Если слова, языки — это тоже живая природа,
ты мне казалась всегда смыслом природы самой:
той, чьим присутствием мир неизбежную лучшую форму,
в разных нежданных местах корни пустив, обретёт.
III.
Припоминаю сейчас нашу первую встречу в горячей
солнечной летней Москве. Пятна листвы на столе.
Суп, что дымился. Прибор. Ещё мебель — похоже, из дуба —
там, где обедали мы, где возвышались шкафы
с книгами; также — рояль будто лира упавшая, чёрный.
(Лес превращённый дышал даже и здесь в городских
плотных кирпичных стенах.) И тебя загорелую в платье
празднично-светлом (не в тон «лесу» — в огромных цветах
платье). И вот ты молчишь за беседой, как будто в тарелке
что-то ища. А ещё — помню, светилось лицо
нашей хозяйки (твоей — если быть мне точней), угощавшей
супом, меня на обед и пригласившей тогда.
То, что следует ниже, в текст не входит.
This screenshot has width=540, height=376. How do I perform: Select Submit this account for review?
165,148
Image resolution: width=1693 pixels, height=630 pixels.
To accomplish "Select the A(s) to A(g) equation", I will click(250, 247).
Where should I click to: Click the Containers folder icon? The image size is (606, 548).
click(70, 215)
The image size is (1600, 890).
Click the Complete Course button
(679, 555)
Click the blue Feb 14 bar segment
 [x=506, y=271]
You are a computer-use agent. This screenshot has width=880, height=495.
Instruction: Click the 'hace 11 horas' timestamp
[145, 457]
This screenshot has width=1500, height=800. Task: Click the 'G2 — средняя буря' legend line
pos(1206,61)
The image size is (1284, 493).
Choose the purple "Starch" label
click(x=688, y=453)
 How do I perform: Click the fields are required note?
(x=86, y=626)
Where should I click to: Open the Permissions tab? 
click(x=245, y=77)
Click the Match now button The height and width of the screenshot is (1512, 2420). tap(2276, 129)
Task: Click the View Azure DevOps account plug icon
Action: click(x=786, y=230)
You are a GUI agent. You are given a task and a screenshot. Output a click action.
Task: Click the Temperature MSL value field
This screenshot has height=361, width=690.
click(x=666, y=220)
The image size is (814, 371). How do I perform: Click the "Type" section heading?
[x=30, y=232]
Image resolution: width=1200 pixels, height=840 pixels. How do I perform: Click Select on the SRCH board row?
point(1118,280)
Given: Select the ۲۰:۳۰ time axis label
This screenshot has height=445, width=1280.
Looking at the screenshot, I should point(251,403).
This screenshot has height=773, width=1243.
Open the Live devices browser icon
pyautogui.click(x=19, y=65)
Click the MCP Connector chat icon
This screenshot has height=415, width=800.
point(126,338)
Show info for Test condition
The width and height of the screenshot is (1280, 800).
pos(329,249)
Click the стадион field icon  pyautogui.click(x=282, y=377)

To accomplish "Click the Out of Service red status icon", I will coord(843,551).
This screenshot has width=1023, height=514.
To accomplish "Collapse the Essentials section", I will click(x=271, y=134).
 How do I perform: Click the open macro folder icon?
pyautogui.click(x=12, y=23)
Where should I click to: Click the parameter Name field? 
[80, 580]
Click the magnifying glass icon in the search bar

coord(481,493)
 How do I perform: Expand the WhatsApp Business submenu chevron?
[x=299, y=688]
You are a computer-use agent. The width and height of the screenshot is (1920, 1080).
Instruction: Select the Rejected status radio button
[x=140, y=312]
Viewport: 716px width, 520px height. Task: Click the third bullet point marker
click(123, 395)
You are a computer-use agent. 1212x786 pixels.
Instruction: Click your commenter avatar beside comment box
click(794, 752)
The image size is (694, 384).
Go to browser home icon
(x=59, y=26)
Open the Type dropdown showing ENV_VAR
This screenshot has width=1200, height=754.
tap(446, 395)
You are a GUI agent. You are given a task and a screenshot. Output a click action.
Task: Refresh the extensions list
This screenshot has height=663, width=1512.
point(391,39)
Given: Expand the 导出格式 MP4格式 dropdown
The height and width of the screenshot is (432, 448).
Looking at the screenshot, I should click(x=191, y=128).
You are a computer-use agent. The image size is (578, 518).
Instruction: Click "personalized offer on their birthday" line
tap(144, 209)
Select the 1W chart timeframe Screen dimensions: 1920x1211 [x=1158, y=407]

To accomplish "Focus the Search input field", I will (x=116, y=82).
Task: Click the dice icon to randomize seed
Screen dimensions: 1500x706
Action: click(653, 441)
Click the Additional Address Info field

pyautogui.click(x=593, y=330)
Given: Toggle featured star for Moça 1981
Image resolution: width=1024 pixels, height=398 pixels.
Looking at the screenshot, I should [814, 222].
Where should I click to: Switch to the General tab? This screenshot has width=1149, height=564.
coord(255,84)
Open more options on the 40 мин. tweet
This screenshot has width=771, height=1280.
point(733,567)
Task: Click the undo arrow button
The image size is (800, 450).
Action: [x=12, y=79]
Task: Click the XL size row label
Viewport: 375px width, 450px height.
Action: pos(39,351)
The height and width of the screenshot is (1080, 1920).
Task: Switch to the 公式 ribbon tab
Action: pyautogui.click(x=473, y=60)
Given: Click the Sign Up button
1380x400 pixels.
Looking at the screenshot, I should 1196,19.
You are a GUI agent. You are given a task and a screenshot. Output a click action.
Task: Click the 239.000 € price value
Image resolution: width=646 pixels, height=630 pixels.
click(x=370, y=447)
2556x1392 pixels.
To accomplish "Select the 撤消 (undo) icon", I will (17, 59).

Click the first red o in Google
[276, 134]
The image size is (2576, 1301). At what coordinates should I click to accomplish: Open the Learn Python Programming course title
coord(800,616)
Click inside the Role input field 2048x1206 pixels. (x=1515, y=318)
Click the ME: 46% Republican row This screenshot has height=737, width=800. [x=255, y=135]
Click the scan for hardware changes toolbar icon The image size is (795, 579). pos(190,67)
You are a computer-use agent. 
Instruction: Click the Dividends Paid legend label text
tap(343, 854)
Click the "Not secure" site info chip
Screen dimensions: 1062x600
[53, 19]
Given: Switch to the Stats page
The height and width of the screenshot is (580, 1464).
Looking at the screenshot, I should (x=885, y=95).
Видимо, так и должна, постороннее отодвигая,
жить ты, чей силою мир — словом процветший — растёт
и плодоносит: уже без речей празднозвучных, но полный
действия (что не всегда можно увидеть, понять),
преображённого в рост, в созревание, в плодоношенье,
в гроздья весенних цветов, в россыпи зрелых плодов.
IV.
Дальше — уже по прошествии более четверти века
после той встречи — стоим мы у канала, пока
не подошёл катерок, что меня заберёт, и довольно
тусклое солнце висит над изумлённой водой.
Ты озираешь мир камня и водорослей, над которым
множество лет прожила, — и говоришь: «Ну скажи,
разве вот это реальный город?» — «Венеция?» — «Вроде
он называется так. Только его как бы нет».
V.
Что ж, ты живёшь сейчас в городе, полном реального, там, где
прежде жил я, где с тобой я повстречался. И вот
будто в театре разбуженном из-за кулис прибежали,
чтоб возвести на глазах новый и дикий пейзаж,
разнорабочие, отодвигая зубчатые стены
с башнями — в духе тех стен, башен, что были видны
в веке пятнадцатом всюду в краю, где сильней сознавалась
сила твоя, ибо ты в южной земле процвела
мощью её, изобильем, которого непосвящённым
было не видно, — но я в это давно посвящён.
Вязь этих башен и стен там исчезла среди новостроя
стилей, пришедших потом (скажем, с Палладием — ты,
помню, водила меня в странно тихий, весь неосвещённый
и олимпийский театр в сердце Виченцы, где ряд
тех, кто подобен тебе, наблюдал — с колоннады — за сценой).
Стены и башни в зубцах — я повторю: их уже
тащат бригадой рабочие в разные стороны сцены —
гордо стоят только здесь, в гиперборейских снегах.
Как и палаты, дворцы и усадьбы с колоннами в центре
города, где ты сейчас среди бульваров, среди
парков, где я повстречал тебя, и — между нами на сцене
горы в высоких лесах, реки, ещё Океан
вдруг возникают — как всё помещается в этом театре?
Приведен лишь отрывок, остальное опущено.